Exercise goal:
Write out the entries once more, exactly as they appear.

Material shown:
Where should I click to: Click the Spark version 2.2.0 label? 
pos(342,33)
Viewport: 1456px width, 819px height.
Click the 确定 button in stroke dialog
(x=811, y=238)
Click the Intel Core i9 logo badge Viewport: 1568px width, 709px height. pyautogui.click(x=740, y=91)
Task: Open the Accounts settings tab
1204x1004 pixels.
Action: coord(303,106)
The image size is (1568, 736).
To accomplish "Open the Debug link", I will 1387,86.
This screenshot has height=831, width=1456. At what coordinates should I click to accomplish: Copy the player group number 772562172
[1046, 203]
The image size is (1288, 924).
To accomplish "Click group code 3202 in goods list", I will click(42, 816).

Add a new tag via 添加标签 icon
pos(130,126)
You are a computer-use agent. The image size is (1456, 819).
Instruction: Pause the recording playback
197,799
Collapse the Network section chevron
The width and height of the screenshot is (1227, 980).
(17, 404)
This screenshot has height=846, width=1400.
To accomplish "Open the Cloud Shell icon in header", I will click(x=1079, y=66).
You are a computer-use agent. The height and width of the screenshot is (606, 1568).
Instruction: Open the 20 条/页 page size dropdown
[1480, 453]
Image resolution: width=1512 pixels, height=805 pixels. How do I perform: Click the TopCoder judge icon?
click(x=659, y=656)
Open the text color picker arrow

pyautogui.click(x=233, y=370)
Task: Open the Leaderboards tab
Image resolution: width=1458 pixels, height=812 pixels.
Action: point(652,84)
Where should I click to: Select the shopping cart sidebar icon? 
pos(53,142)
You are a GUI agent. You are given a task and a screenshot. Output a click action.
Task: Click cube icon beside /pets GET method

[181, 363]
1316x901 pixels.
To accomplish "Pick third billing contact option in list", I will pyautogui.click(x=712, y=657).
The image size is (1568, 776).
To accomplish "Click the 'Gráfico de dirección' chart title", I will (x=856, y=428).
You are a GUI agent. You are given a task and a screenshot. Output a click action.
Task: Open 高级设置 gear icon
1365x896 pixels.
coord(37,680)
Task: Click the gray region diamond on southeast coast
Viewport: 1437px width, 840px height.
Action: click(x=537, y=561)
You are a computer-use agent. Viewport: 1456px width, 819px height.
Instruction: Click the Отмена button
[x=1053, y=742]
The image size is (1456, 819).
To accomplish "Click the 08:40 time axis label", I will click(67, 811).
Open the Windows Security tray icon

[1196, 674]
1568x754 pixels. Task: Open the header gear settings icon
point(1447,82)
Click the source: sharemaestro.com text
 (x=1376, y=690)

Response for this exercise:
Where should I click to: Click the Spark version 2.2.0 label? 
pos(342,33)
Viewport: 1456px width, 819px height.
Click the 确定 button in stroke dialog
(x=811, y=238)
Click the Intel Core i9 logo badge Viewport: 1568px width, 709px height. pyautogui.click(x=740, y=91)
Task: Open the Accounts settings tab
1204x1004 pixels.
Action: coord(303,106)
The image size is (1568, 736).
To accomplish "Open the Debug link", I will 1387,86.
This screenshot has height=831, width=1456. At what coordinates should I click to accomplish: Copy the player group number 772562172
[1046, 203]
The image size is (1288, 924).
To accomplish "Click group code 3202 in goods list", I will click(42, 816).

Add a new tag via 添加标签 icon
pos(130,126)
You are a computer-use agent. The image size is (1456, 819).
Instruction: Pause the recording playback
197,799
Collapse the Network section chevron
The width and height of the screenshot is (1227, 980).
(17, 404)
This screenshot has height=846, width=1400.
To accomplish "Open the Cloud Shell icon in header", I will click(x=1079, y=66).
You are a computer-use agent. The height and width of the screenshot is (606, 1568).
Instruction: Open the 20 条/页 page size dropdown
[1480, 453]
Image resolution: width=1512 pixels, height=805 pixels. How do I perform: Click the TopCoder judge icon?
click(x=659, y=656)
Open the text color picker arrow

pyautogui.click(x=233, y=370)
Task: Open the Leaderboards tab
Image resolution: width=1458 pixels, height=812 pixels.
Action: point(652,84)
Where should I click to: Select the shopping cart sidebar icon? 
pos(53,142)
You are a GUI agent. You are given a task and a screenshot. Output a click action.
Task: Click cube icon beside /pets GET method

[181, 363]
1316x901 pixels.
To accomplish "Pick third billing contact option in list", I will pyautogui.click(x=712, y=657).
The image size is (1568, 776).
To accomplish "Click the 'Gráfico de dirección' chart title", I will (x=856, y=428).
You are a GUI agent. You are given a task and a screenshot. Output a click action.
Task: Open 高级设置 gear icon
1365x896 pixels.
coord(37,680)
Task: Click the gray region diamond on southeast coast
Viewport: 1437px width, 840px height.
Action: click(x=537, y=561)
You are a computer-use agent. Viewport: 1456px width, 819px height.
Instruction: Click the Отмена button
[x=1053, y=742]
The image size is (1456, 819).
To accomplish "Click the 08:40 time axis label", I will click(67, 811).
Open the Windows Security tray icon

[1196, 674]
1568x754 pixels. Task: Open the header gear settings icon
point(1447,82)
Click the source: sharemaestro.com text
 (x=1376, y=690)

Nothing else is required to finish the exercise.